Create symbolic links pointing to the real certificate files:
sudo ln -s /etc/letsencrypt/live/example.com/fullchain.pem /etc/sing-box/certs/cert.pem
sudo ln -s /etc/letsencrypt/live/example.com/privkey.pem /etc/sing-box/certs/key.pem
Set permissions so only the appropriate users can access this directory:
sudo chown -R root:ssl-cert /etc/sing-box
sudo chmod -R 750 /etc/sing-box
Finally we ensure the sing-box user can always read the certificate directories, including future renewals. Install ACL support:
sudo apt install acl -y
Grant read access to the sing-box user:
sudo setfacl -R -m u:sing-box:rx /etc/letsencrypt
Make sure new files inherit the same permissions:
sudo setfacl -R -d -m u:sing-box:rx /etc/letsencrypt
You can verify the permissions with:
sudo getfacl /etc/letsencrypt/live
At this point your server has a valid TLS certificate, automatic renewal configured, and sing-box can safely access the required files.
Setup a SOCKS proxy with sing-box
Before we add more advanced protocols, it is useful to expose a simple SOCKS proxy. Many apps support SOCKS out of the box, including Telegram, browsers, and various dev tools. This gives you a quick way to route traffic through your server.

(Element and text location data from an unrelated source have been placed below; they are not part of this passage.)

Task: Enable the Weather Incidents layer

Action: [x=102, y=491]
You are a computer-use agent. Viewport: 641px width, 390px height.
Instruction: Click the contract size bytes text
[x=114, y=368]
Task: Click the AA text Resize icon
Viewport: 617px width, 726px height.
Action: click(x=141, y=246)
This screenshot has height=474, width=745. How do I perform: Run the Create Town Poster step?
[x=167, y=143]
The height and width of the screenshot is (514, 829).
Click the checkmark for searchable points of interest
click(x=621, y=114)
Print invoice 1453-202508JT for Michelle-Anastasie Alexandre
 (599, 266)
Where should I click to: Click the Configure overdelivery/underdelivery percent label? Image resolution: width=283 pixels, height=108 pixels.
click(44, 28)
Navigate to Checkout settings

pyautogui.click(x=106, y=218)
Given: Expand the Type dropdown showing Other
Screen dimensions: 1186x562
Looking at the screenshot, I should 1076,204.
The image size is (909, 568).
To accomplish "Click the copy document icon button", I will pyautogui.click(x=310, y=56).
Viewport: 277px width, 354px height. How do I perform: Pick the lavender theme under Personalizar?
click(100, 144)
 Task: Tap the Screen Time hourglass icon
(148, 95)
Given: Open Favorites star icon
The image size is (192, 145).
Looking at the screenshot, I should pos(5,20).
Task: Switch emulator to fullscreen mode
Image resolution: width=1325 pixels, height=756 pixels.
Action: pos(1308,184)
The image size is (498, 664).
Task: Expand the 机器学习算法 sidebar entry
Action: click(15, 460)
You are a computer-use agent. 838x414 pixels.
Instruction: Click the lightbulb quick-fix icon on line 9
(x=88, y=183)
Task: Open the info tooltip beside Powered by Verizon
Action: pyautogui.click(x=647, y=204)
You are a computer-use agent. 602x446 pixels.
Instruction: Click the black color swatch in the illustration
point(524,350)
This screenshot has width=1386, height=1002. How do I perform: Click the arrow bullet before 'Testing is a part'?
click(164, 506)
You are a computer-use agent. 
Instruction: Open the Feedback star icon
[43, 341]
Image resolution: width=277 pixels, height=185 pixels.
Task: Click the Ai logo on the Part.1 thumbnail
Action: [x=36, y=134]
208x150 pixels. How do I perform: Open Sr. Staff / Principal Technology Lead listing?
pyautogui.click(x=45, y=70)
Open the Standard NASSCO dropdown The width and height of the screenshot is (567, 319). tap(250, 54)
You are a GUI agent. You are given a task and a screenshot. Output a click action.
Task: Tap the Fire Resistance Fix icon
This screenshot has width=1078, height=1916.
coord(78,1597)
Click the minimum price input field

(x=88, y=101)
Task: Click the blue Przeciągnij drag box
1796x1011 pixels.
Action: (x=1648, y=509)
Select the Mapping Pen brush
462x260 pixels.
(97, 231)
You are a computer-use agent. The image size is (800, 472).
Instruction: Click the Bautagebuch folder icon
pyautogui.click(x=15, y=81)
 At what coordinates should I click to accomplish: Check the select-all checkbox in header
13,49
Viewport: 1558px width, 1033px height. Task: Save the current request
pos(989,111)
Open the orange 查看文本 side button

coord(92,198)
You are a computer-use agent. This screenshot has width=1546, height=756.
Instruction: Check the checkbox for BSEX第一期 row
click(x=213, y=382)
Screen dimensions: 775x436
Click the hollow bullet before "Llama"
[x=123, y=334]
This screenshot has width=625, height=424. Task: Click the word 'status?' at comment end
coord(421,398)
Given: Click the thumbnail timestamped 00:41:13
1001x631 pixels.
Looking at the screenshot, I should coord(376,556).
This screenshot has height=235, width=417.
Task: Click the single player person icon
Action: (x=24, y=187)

Tip: Don't blindly use random public or unknown proxy lists for anything sensitive. The operator behind that proxy can log traffic metadata, inspect unencrypted requests, inject junk, steal credentials in badly configured setups, or just sell the data later. Free proxies are often unreliable at best and outright hostile at worst.
First generate a strong password that will be used for authentication:
openssl rand -hex 32
This produces a long random string. Use it as the proxy password instead of something human-readable.
Now create or update the sing-box configuration file:
sudo vim /etc/sing-box/config.json
Example configuration:
{
"log": {
"level": "info",
"output": "/var/log/sing-box/sing-box.log"
},
"dns": {
"servers": [
{
"type": "tcp",
"tag": "dns_unbound",
"server": "127.0.0.1",
"server_port": 53
}
],
"final": "dns_unbound",
"strategy": "prefer_ipv4",
"cache_capacity": 4096
},
"route": {
"final": "direct",
"default_domain_resolver": {
"server": "dns_unbound",
"strategy": "prefer_ipv4"
}
},
"inbounds": [
{
"type": "socks",
"tag": "tg-socks",
"listen": "SERVER_IP",
"listen_port": 1081,
"users": [
{
"username": "utg",
"password": "your_generated_password_here"
}
]
}
],
"outbounds": [
{
"type": "direct",
"tag": "direct",
"domain_resolver": {
"server": "dns_unbound",
"strategy": "prefer_ipv4"
}
}
]
}
Let's quickly walk through the important parts:
logsends sing-box logs to the file we created earlier.dnstells sing-box to use the local unbound resolver running on127.0.0.1. That way all domain lookups go through the local DNS resolver instead of external providers.routesimply forwards traffic directly to the internet. In other words, the server acts as a normal gateway for proxy clients.inboundsdefines services that accept incoming connections. Here we create a SOCKS proxy:type: socksenables a SOCKS5 proxylistenis your server IPlisten_portis the port clients will connect tousersdefines authentication credentials
outboundsdescribes how traffic leaves the server. In this case it goes directly to the destination.
Once the config file is saved, open the SOCKS port in the firewall:
sudo ufw allow 1081/tcp
Before starting the service, verify the configuration:
sudo sing-box check -c /etc/sing-box/config.json
If there are no errors, start the service:
sudo systemctl start sing-box
sudo systemctl enable sing-box
sudo systemctl status sing-box
You can restart it later with:
sudo systemctl restart sing-box
Confirm that sing-box is listening on the SOCKS port:
ss -tulpn | grep 1081
If you want to watch logs live while testing the proxy:
sudo journalctl -u sing-box -f
At this point you have a working SOCKS proxy that can be used in apps like Telegram or in your browser proxy settings.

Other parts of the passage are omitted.